1991 Volvo 240 DL Wagon 2.3 from North America


Another chapter in my love affair with the Volvo 240


Cold idle issue when I bought it. repairs cost less than $10.

Typical broken door pockets and console. Replaced these parts cheaply from the local junkyard.

Needs tailgate wiring harnesses. Parts are about $30, I just haven't got around to fixing the problem.

Typical in it's need of small interior fasteners, which were replaced cheaply from an aftermarket source.

General Comments:

The Volvo 240 is an institution: a car you can live with for a lifetime, a car designed to save your life.

Acceleration is better than expected given the size of the car vs. the size of the engine, even with an automatic.

Volvo really quieted the 240 for the final years. This is quite a civilized car at speed on the highway.

Fuel mileage is commendable, again given the size of the car. I've averaged 28MPG using 87 octane on long trips.
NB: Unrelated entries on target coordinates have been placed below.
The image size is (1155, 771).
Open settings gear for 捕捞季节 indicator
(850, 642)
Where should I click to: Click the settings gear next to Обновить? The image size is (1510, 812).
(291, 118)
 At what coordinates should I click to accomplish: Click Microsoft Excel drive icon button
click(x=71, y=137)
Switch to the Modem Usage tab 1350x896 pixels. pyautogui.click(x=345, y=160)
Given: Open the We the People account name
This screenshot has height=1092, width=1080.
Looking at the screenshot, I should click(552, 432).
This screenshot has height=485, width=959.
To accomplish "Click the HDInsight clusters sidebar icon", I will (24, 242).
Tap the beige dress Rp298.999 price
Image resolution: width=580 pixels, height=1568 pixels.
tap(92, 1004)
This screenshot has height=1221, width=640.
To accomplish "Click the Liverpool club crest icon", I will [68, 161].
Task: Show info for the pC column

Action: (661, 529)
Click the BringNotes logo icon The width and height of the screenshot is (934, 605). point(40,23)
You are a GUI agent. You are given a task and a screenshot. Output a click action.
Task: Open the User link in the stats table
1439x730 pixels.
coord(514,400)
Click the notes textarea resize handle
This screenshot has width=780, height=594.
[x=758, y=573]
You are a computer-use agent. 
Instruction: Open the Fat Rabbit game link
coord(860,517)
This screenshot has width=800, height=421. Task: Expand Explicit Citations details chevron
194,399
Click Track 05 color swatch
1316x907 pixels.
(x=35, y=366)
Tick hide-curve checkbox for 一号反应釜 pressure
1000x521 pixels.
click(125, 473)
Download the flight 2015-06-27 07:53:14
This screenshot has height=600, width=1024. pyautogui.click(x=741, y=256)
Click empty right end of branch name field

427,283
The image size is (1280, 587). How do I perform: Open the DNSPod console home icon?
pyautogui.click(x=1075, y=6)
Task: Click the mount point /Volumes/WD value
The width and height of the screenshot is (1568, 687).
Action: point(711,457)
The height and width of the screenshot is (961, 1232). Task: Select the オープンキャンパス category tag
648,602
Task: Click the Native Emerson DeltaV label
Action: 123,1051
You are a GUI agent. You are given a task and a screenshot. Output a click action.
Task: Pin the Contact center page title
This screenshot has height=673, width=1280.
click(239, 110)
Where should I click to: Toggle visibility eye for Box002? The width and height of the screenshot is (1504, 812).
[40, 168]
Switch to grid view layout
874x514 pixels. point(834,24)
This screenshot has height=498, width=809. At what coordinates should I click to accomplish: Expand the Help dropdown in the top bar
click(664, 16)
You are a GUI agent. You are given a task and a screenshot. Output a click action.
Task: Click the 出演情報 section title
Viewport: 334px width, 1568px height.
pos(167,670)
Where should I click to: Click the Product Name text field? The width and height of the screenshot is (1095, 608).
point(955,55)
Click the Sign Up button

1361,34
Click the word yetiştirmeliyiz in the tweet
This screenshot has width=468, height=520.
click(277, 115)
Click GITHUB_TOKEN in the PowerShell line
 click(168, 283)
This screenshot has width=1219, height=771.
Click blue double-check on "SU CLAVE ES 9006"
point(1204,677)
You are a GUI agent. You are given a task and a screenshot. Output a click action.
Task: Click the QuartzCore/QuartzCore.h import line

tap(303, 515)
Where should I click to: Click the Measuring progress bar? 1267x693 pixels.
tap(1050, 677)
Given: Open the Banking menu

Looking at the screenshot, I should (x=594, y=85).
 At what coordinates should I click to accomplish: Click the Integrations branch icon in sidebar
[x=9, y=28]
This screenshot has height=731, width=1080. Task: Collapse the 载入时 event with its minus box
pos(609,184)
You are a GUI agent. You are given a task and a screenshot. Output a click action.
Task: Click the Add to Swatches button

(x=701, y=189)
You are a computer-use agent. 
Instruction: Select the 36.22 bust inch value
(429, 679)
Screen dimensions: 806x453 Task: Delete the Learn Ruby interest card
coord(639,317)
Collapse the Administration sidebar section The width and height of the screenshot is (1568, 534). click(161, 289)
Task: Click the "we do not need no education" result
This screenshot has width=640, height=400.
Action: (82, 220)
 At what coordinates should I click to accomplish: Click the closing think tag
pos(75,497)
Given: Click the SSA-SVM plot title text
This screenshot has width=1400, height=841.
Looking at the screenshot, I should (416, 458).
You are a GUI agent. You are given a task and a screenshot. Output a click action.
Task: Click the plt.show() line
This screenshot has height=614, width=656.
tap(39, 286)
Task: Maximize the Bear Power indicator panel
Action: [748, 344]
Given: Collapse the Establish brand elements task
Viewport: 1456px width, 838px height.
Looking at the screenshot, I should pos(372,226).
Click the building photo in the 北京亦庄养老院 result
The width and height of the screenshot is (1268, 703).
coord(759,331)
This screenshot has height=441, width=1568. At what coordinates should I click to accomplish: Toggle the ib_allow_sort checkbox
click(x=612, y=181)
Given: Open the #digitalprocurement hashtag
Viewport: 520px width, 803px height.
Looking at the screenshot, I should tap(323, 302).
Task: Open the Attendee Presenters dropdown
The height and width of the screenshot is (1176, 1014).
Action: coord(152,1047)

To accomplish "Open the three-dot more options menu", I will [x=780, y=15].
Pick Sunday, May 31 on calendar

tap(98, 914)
Would you buy another car from this manufacturer? Yes

Review Date: 3rd February, 2004

12th Jun 2005, 13:43

I too have a 1991 240 with cold idle issues, once it warms up a bit, it's fine. I read that you were able to fix this issue for about $10. Would you tell me what was done? rc1261@aol.com.

20th Dec 2013, 02:57

I too have a 91 240. Excellent car. It too has a rough idle when cold. How did you repair it? Was it a temp coolant sensor? That costs about 10 dollars.


1991 Volvo 240 Wagon four cylinder from North America


Quality ride, expensive to maintain


A type of electronic fuel dispenser (not the injector) required replacement one month ago ($400)

Various exhaust-oriented components and a mass air meter required replacement five months ago ($2100)

Muffler and tailpipe replacement last year ($600)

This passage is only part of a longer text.